Ogwumike, the president of the players’ union, also came out of the meeting with an eye toward change: “With the addition of Cathy, it was quite wonderful for us to be able to talk to her about this, because she played such a big role in her last job when it comes to the benefits for women as far as child-planning goes.”
Engelbert took to the road, meeting with owners and players from each of the W.N.B.A.’s 12 teams. She had gotten the lay of the land from Tatum and N.B.A. Commissioner Adam Silver, but even so, she wanted to see for herself.
By September, Engelbert understood from ownership that she would be able to offer the kind of investment required to induce the players to give up many of their overseas playing options and prioritize the W.N.B.A. Engelbert said that took little on her part, as owners expressed frustration to her over the status quo before she even took the job. The new agreement provides higher salaries and family-planning benefits that make staying stateside easier for players.
“In the scale of weighing the pros and cons of going overseas versus having family time at home resting, etc., all the things you can throw into there, it makes it a little bit more palatable,” said Sun guard Layshia Clarendon, who said she had talked about the benefits with her wife, Jessica Clarendon. “It makes it better. It makes it worth it to stay home. I think even more people will. People are looking for opportunities to stay.”
Engelbert said that after the Las Vegas meeting, she also wanted to show players, even before the new agreement was in place, that while her words sounded encouraging, this was a different era for leadership in the W.N.B.A.
The Las Vegas Aces and Los Angeles Sparks had reached the W.N.B.A. semifinals after several hard-fought playoff games. Both lower seeds, they would have had to fly quickly, west to east, to start their semifinal series — to Washington for the Aces, and Connecticut for the Sparks.

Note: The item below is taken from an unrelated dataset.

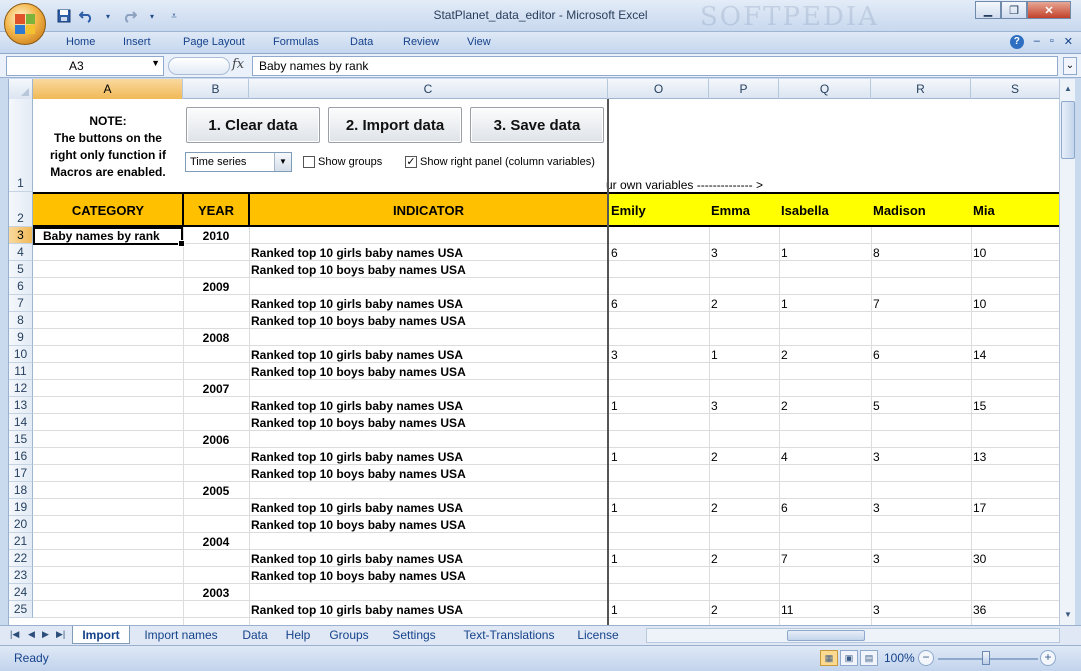 This screenshot has height=671, width=1081. What do you see at coordinates (21, 388) in the screenshot?
I see `row-header: 12` at bounding box center [21, 388].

Engelbert, no stranger to cross-country flights as a million-miler on United, texted Jackson and said she wanted the league to provide chartered planes for the teams this time instead of having them fly commercial as usual.
“I will never forget when I called Terri,” Engelbert said. “And I do think that was a point where hopefully she realized, and certainly others outside the walls of the W.N.B.A. said, ‘Oh, O.K., they’re really thinking about player health and safety.’”
In a league where that had been an open question among the players, trust mattered. The common ground helped alleviate some jitters on both sides.
“I think the players did an amazing job understanding that, to get somewhere where that we want to go, we have to try things that are different,” Ogwumike said.
She added that it was also the job of the executive committee to “ensure though that we weren’t still taking money out of people’s pockets while trying to do that.”
Neither the league nor the union expected to complete the negotiations by the end of the 2019 season, but Engelbert remembered feeling disappointed when the deadline had to be pushed back to Jan. 15. As she flew back to New York on New Year’s Eve from her annual family trip to Florida, she kept reminding herself that the lawyers had assured her all of this was a normal part of the process.
Less than two weeks later, the two sides had a deal in principle. What began with a conversation between Jackson and Engelbert also ended with one.
“Terri called me at 2:18 a.m. in the morning the other night ’cause we were finalizing things,” Engelbert recalled. She had worked on many deals at Deloitte and “burned a lot of midnight oil.” But this was different, she told Jackson.
“Never before have I had the other side call me up in the middle of the night,” Englebert said.
A few days later, this time on “Good Morning America,” Engelbert, Jackson and Ogwumike were ready to announce their deal to the world.